Data for the task —
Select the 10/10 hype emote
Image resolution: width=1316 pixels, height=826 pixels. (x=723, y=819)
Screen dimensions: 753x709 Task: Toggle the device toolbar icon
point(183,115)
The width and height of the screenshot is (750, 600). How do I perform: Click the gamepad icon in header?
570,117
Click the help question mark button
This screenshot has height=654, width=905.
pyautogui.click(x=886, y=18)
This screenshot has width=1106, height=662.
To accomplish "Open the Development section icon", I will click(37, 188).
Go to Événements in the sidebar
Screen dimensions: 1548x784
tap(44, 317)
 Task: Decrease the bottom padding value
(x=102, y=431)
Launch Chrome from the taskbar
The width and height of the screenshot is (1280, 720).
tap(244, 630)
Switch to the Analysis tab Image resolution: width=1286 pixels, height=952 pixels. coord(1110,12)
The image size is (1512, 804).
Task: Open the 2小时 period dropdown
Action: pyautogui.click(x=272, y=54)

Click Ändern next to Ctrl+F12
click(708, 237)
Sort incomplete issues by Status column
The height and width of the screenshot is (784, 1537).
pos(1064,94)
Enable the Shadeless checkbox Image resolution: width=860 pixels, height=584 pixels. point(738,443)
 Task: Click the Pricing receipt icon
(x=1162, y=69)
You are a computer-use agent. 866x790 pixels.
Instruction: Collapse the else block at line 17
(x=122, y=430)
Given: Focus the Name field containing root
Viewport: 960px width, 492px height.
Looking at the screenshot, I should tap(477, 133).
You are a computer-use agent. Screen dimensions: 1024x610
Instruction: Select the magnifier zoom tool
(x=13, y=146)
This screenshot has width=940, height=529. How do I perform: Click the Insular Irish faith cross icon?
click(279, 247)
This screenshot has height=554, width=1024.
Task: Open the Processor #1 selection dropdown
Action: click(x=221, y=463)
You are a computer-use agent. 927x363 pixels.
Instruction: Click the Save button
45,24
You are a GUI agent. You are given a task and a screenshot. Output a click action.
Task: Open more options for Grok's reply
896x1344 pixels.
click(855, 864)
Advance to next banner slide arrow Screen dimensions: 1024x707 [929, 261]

Task brief — Can you rewrite the whole listing above, replacing "Screen dimensions" with "Display size" everywhere it occurs and leaving everything else as it is?

Full solution —
Select the 10/10 hype emote
Image resolution: width=1316 pixels, height=826 pixels. (x=723, y=819)
Display size: 753x709 Task: Toggle the device toolbar icon
point(183,115)
The width and height of the screenshot is (750, 600). How do I perform: Click the gamepad icon in header?
570,117
Click the help question mark button
This screenshot has height=654, width=905.
pyautogui.click(x=886, y=18)
This screenshot has width=1106, height=662.
To accomplish "Open the Development section icon", I will click(37, 188).
Go to Événements in the sidebar
Display size: 1548x784
tap(44, 317)
 Task: Decrease the bottom padding value
(x=102, y=431)
Launch Chrome from the taskbar
The width and height of the screenshot is (1280, 720).
tap(244, 630)
Switch to the Analysis tab Image resolution: width=1286 pixels, height=952 pixels. coord(1110,12)
The image size is (1512, 804).
Task: Open the 2小时 period dropdown
Action: pyautogui.click(x=272, y=54)

Click Ändern next to Ctrl+F12
click(708, 237)
Sort incomplete issues by Status column
The height and width of the screenshot is (784, 1537).
pos(1064,94)
Enable the Shadeless checkbox Image resolution: width=860 pixels, height=584 pixels. point(738,443)
 Task: Click the Pricing receipt icon
(x=1162, y=69)
You are a computer-use agent. 866x790 pixels.
Instruction: Collapse the else block at line 17
(x=122, y=430)
Given: Focus the Name field containing root
Viewport: 960px width, 492px height.
Looking at the screenshot, I should tap(477, 133).
You are a computer-use agent. Display size: 1024x610
Instruction: Select the magnifier zoom tool
(x=13, y=146)
This screenshot has width=940, height=529. How do I perform: Click the Insular Irish faith cross icon?
click(279, 247)
This screenshot has height=554, width=1024.
Task: Open the Processor #1 selection dropdown
Action: click(x=221, y=463)
You are a computer-use agent. 927x363 pixels.
Instruction: Click the Save button
45,24
You are a GUI agent. You are given a task and a screenshot. Output a click action.
Task: Open more options for Grok's reply
896x1344 pixels.
click(855, 864)
Advance to next banner slide arrow Display size: 1024x707 [929, 261]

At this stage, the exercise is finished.